The International Archives of the Photogrammetry, Remote Sensing and Spatial Information Sciences
Publications Copernicus
Articles | Volume XL-8
Int. Arch. Photogramm. Remote Sens. Spatial Inf. Sci., XL-8, 163–166, 2014
Int. Arch. Photogramm. Remote Sens. Spatial Inf. Sci., XL-8, 163–166, 2014

  27 Nov 2014

27 Nov 2014

Characterization of the Temporal and Spatial Dynamics of the Dengue Epidemic in Northern Sri Lanka

S. Anno1, K. Imaoka2, T. Tadono2, T. Igarashi3, S. Sivaganesh4, S. Kannathasan5, V. Kumaran5, and S. Surendran5 S. Anno et al.
  • 1Shibaura Institute of Technology, Tokyo, Japan
  • 2Japan Aerospace Exploration Agency, Tsukuba, Japan
  • 3Remote Sensing Technology Center of Japan, Tokyo, Japan
  • 4Regional Epidemiologist, Jaffna, Sri Lanka
  • 5University of Jaffna, Jaffna, Sri Lanka

Keywords: Dengue, Ecological and socio-economic and demographic factors, Local Moran LISA statistics, Temporal analysis, Spatial association analysis, Spatial statistical analysis

Abstract.
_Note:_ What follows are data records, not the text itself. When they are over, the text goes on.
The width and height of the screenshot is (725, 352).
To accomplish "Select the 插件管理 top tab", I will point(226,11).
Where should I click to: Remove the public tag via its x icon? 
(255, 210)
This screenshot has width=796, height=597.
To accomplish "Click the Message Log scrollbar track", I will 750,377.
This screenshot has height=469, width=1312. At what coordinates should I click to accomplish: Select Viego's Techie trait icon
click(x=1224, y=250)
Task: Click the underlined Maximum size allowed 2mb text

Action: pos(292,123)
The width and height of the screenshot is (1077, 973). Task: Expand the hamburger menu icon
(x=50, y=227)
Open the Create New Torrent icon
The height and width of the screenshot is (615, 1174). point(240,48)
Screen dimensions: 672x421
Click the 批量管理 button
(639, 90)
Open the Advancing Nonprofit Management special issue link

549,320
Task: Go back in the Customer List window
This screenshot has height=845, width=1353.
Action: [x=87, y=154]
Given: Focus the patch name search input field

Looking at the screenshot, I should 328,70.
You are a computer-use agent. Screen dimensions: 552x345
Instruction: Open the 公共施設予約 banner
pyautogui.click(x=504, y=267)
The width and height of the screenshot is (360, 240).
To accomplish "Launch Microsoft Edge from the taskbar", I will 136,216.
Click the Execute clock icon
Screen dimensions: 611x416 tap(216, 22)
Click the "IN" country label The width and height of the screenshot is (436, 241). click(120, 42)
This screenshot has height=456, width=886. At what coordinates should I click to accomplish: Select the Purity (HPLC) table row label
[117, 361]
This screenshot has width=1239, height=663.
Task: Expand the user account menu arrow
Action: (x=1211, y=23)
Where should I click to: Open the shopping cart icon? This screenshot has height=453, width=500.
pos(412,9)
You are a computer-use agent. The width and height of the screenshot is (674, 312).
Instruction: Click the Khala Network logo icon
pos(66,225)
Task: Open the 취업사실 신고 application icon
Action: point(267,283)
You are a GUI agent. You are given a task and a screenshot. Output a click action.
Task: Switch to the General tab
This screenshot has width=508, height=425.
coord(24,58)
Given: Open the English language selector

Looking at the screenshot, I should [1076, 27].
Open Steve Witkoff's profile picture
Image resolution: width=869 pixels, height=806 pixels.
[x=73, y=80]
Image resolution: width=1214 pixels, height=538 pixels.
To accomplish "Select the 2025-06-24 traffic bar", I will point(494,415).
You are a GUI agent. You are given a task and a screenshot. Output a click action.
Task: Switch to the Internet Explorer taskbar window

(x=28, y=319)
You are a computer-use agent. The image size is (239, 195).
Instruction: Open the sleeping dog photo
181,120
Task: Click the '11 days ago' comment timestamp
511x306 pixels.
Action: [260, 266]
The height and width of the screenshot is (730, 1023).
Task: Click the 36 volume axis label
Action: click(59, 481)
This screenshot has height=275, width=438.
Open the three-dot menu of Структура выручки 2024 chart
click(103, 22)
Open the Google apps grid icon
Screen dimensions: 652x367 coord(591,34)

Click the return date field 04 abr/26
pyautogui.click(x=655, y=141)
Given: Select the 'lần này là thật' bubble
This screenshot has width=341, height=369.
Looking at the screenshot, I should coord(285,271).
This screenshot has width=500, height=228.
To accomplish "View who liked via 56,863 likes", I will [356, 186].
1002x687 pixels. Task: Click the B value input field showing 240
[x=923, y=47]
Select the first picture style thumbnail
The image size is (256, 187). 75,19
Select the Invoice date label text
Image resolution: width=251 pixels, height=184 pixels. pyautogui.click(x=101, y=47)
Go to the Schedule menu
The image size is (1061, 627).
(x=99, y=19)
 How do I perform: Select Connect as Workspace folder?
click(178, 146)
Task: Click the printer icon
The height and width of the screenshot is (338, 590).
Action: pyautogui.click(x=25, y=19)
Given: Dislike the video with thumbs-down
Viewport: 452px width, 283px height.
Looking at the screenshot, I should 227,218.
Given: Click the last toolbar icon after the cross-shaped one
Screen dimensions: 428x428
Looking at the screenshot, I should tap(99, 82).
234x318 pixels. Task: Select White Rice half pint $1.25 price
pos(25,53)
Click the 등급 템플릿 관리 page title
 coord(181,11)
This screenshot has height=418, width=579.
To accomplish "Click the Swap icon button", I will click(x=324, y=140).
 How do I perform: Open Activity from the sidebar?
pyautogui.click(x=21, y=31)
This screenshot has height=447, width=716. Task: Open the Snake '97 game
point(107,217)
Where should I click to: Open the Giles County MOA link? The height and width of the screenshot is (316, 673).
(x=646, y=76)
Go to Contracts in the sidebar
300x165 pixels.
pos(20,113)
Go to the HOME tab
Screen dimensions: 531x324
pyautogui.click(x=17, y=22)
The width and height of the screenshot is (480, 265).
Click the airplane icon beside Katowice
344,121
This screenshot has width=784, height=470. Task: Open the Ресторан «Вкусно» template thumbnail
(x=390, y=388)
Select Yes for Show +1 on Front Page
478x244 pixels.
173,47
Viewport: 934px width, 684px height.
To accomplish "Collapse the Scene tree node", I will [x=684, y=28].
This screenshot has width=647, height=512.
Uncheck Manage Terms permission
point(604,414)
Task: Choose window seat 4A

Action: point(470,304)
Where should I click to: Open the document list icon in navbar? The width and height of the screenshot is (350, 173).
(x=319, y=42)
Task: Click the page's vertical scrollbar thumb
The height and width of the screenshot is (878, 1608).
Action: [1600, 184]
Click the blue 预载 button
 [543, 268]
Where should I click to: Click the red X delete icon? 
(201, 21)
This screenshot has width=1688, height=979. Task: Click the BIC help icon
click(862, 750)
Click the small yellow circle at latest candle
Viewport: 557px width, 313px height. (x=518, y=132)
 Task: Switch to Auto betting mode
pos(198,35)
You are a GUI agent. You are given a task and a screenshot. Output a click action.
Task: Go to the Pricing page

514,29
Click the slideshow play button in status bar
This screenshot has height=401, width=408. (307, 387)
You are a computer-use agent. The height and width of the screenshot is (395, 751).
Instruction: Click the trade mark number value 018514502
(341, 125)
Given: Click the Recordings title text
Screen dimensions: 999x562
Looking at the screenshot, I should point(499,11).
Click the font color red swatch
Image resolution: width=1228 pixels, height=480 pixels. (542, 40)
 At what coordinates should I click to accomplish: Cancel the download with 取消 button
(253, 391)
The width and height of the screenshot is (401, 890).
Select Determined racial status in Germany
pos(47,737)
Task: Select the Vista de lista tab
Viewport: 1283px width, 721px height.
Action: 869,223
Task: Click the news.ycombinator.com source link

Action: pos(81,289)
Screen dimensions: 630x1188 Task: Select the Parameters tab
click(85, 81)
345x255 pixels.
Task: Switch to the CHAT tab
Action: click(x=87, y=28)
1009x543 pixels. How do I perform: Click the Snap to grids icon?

Dengue outbreaks are affected by biological, ecological, socio-economic and demographic factors that vary over time and space. These factors have been examined separately, with limited success, and still require clarification. The present study aimed to investigate the spatial and temporal relationships between these factors and dengue outbreaks in the northern region of Sri Lanka. Remote sensing (RS) data gathered from a plurality of satellites: TRMM TMI, Aqua AMSR-E, GCOM-W AMSR2, DMSP SSM/I, DMSP SSMIS, NOAA-19 AMSU, MetOp-A AMSU and GEO IR were used to develop an index comprising rainfall. Humidity (total precipitable water, or vertically integrated water vapor amount) and temperature (surface temperature) data were acquired from the JAXA Satellite Monitoring for Environmental Studies (JASMES) portal which were retrieved and processed from the Aqua/MODIS and Terra/MODIS data. RS data gathered by ALOS/AVNIR-2 were used to detect urbanization, and a digital land cover map was used to extract land cover information. Other data on relevant factors and dengue outbreaks were collected through institutions and extant databases. The analyzed RS data and databases were integrated into geographic information systems, enabling both spatial association analysis and spatial statistical analysis. Our findings show that the combination of ecological factors derived from RS data and socio-economic and demographic factors is suitable for predicting spatial and temporal patterns of dengue outbreaks.